Quando, in piena pandemia, fu nominata curatrice e direttrice artistica della 59ª Biennale di Venezia, che inaugura il prossimo 23 aprile, Cecilia Alemani ha commentato, come prima donna italiana a ricoprire questa posizione:

comprendo e apprezzo la responsabilità e anche l’opportunità che mi viene offerta, ho intenzione di dare voce agli artisti per creare progetti unici che riflettano le loro visioni e la nostra società“.

Detto fatto, perchè quest’anno la Biennale, titolata The Milk of dream, è non binaria, con artiste donne in maggioranza “per riflettere la grande effervescenza creativa che mette in crisi la figura dell’uomo al centro del mondo”, ha detto Alemani.

Una mostra che affonda le radici nella filosofia post umana (Alemani di filosofia ne mastica, a partire dalla sua laurea) che vuole mettere in discussione il soggetto bianco occidentale cisgender e normoabile come misura di tutte le cose e del mondo (referent man).

Cecilia Alemani. Foto Andrea Avezzù. Courtesy of La Biennale di Venezia

Ecco dunque che al modello illuminista e rinascimentale dell’essere umano (maschio) arrivano gli esseri fantastici e permeabili, mutaforma, intersex e trans, cangianti di un futuro distopico dove l’antropocentrismo e l’egocentrismo lasciano il posto ad una visione ecocentrica. Identità di genere e sessuali che si mescolano, ibridi tra umanità e tecnologia: è in arrivo il nuovo mondo, come sempre preceduto dalle sue rappresentazioni.

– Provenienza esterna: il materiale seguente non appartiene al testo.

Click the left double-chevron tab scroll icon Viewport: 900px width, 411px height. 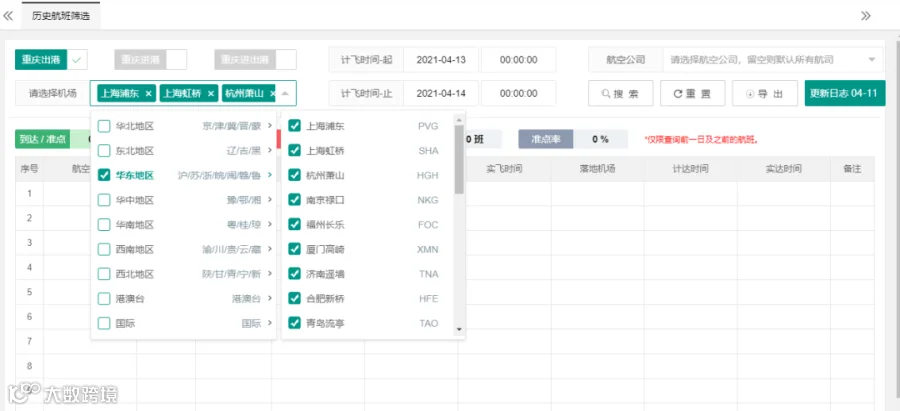click(8, 15)
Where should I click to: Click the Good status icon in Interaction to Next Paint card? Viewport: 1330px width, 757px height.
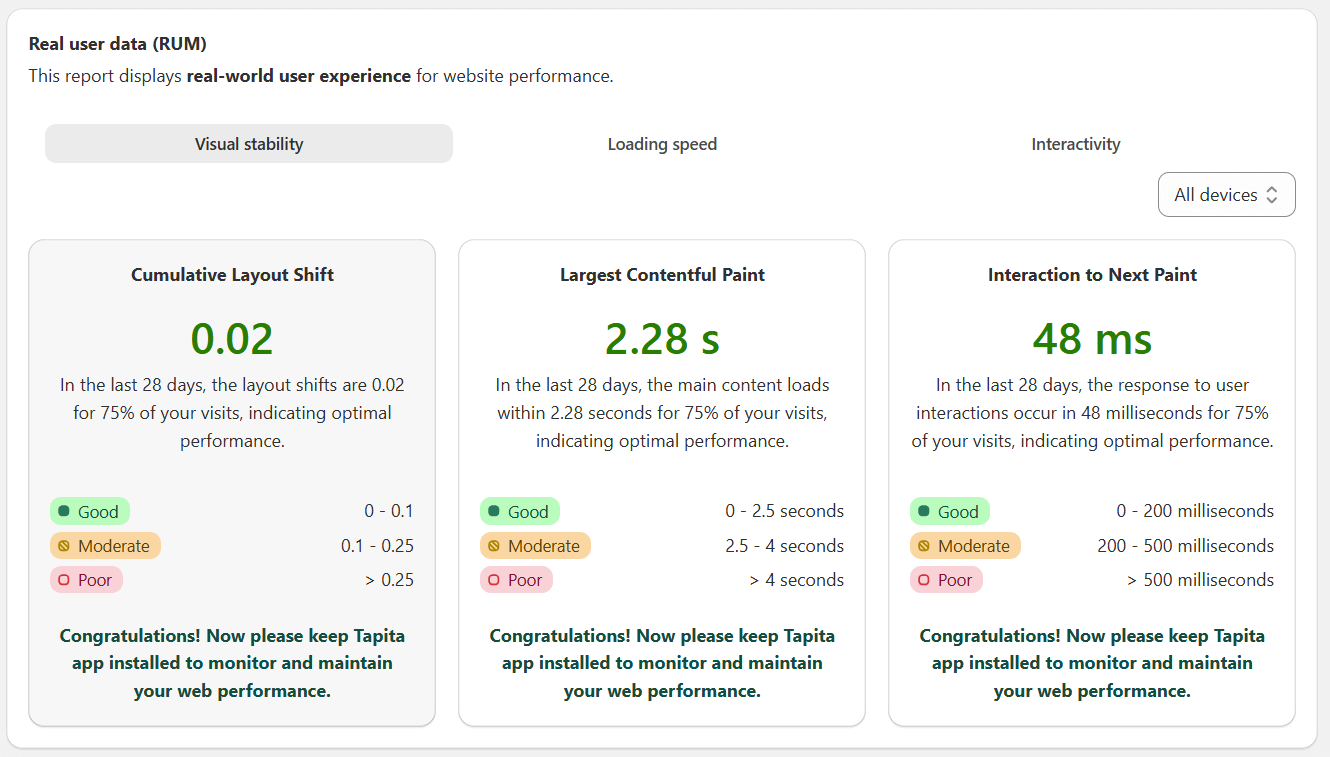(x=925, y=511)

Roberto Gil de Montes, El Pescador, 2020 (particolare). Courtesy the Artist; Kurimanzutto, Mexico City – New York

Tempo fino al 27 novembre per immergersi in questa fisione fluida del mondo, una riscrittura a 360 gradi dove alle donne spetta un ruolo predittivo importante, così come a coloro che sono riusciti, attraverso l’arte, a trovare una sintesi creativa (superandola) di quel binarismo che non è più capace di raccontarci.

E in questa contro-narrazione dell’identità umana, centrale è anche il rapporto con il pianeta, non più risorsa da predare ma sorta di un sistema quantistico, in cui tutto è entaglement e l’umano non è più al centro.

Anche nei fatti: tutta l’energia utilizzata da questa Biennale sarà da fonti green, con misure concrete per ridurre le emissioni (compensate economicamente), protocolli di comportamento a lavoratori, artisti e visitatori.

Marina Apollonio, “Dimamica circolare 6 S blu+rosso”,1965.

A volo d’aquila: se la capsula La culla della strega raccoglie 30 artiste concentrate sull’ambiguità del corpo con opere del recente passato da Paesi non eurocentrici, inTecnologia dell’incanto troviamo l’artista più rappresentativa del movimento ottico-cinetico internazionale, Marina Apollonio (oltre a Grazia Varisco e Nanda Vigo), mentre in Corpo orbita artiste e scrittrici usano figure espanse, scrittura automatica, quadri tipografici, grafemi o creature simbiotiche.

Noi non vediamo l’ora di poter vedere la performance della rumena Alexandra Pirici che parlerà di interazioni simbiotiche e parassitarie tra individui.

La seduzione di un cyborg invece propone avatar postgender (con tanto di compleanno del cyborg e un site specific come al solito provocatorio della mitica Barbara Kruger):

“Alla fine — dice Alemani — la mostra diventa sintetica, senza figura umana, con creature criogeniche e l’animale che prende il controllo sull’essere umano, anche con fiori postatomici e macchine robotiche umanoidi.

Interessantissimi anche i lavori sul corpo delle artiste contemporanee: l’americana Christina Quarles col suo tratto mosso, i corpi sfatti e coloratissimi di Andra Ursuta, le installazioni di Sara Enrico e Chiara Enzo (“i maschi sono solo nei cognomi delle donne“), che bazzica l’iperrealismo, con disturbanti rilievi di epidermide.

All’Arsenale consigliamo soprattutto le foto (Belkis Ayón sulle comunità matriarcali!), ma anche filmati e sculture (Ruth Asawa lavora su utero e uterismo, con corpi che diventano carapaci, modelli anatomici deformati, una Venere di Botticelli sostituita da un pescatore nero).